Poutine « ne peut plus s’arrêter », croit le philosophe ukrainien Constantin Sigov
Radio-Canada
Terré dans son sous-sol à Kiev, le philosophe et éditeur ukrainien Constantin Sigov, en entrevue à l’émission Désautels le dimanche, appelle les grands dirigeants du monde « à repousser le pouvoir criminel » du président Vladimir Poutine.
Michel Désautels : Est-ce qu’on peut parler d’un dimanche un peu plus calme que les journées précédentes?
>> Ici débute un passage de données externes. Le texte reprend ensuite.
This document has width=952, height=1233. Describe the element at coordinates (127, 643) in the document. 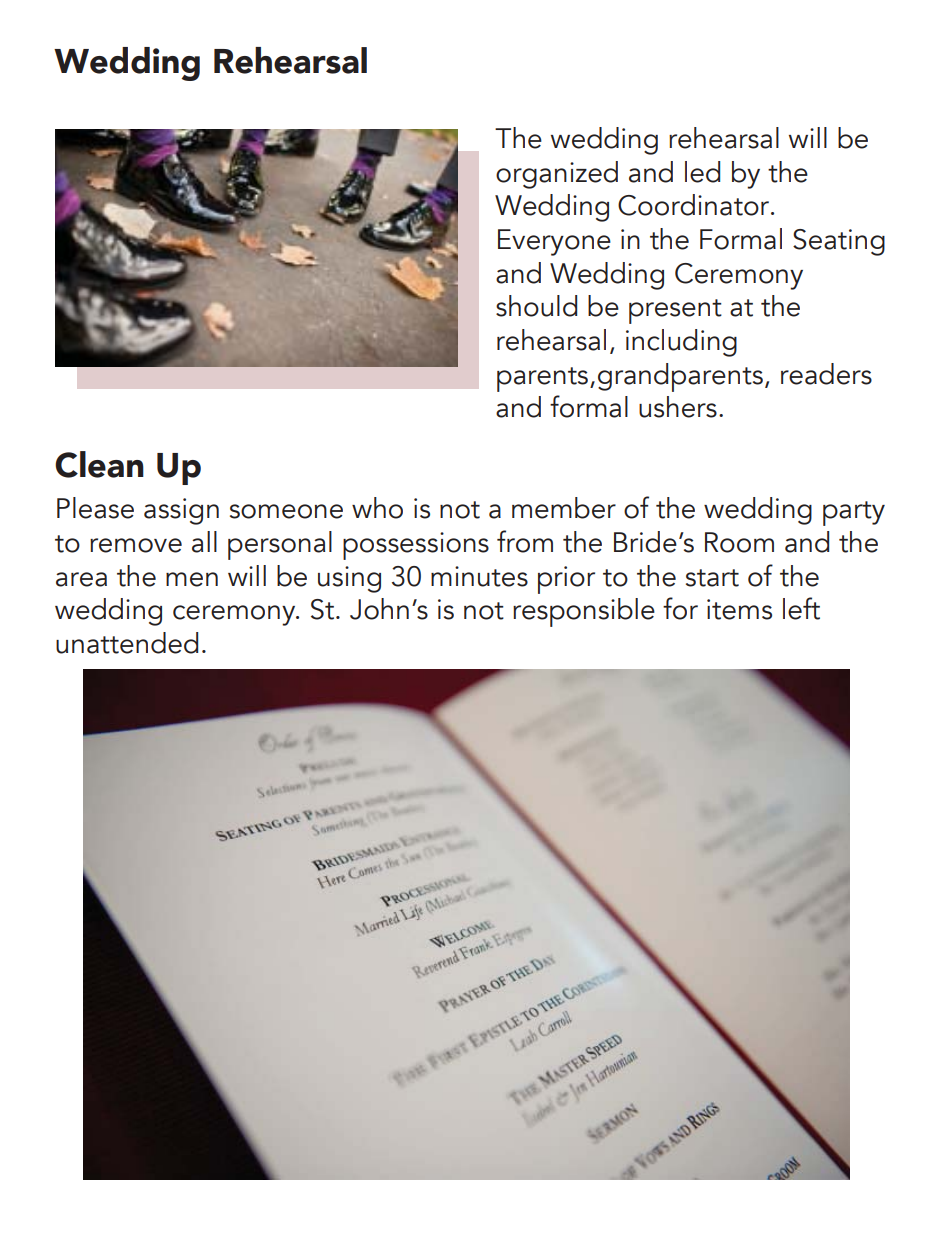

Constantin Sigov : Non, on ne peut pas dire cela. Très concrètement, c’est plutôt le contraire. Tout près de Kiev, deux enfants blessés sont morts parce qu’ils n’ont pas pu avoir d'aide médicale. Ils [les secouristes] ont été bloqués malgré le fait que les troupes russes étaient averties. On a entendu tout à l’heure des tirs d’artillerie lourde russe. La situation est plutôt grave. Nous apprenons aussi le désastre, une catastrophe humanitaire dans la ville de Marioupol. Nous sentons notre responsabilité pour le pays. En plus, à Kharkiv, les tirs ont touché l’Institut de physique nucléaire, où il y a des appareils nucléaires. À mon avis, c’est le défi réel qui est lancé à toute l’Europe.
Michel Désautels : Puisque vous avez mentionné le mot nucléaire, il faut en parler. Il y a un peu plus d’une semaine, ce sujet a été ramené au premier plan de l’actualité à trois reprises. Est-ce l’élément le plus capital, à votre avis?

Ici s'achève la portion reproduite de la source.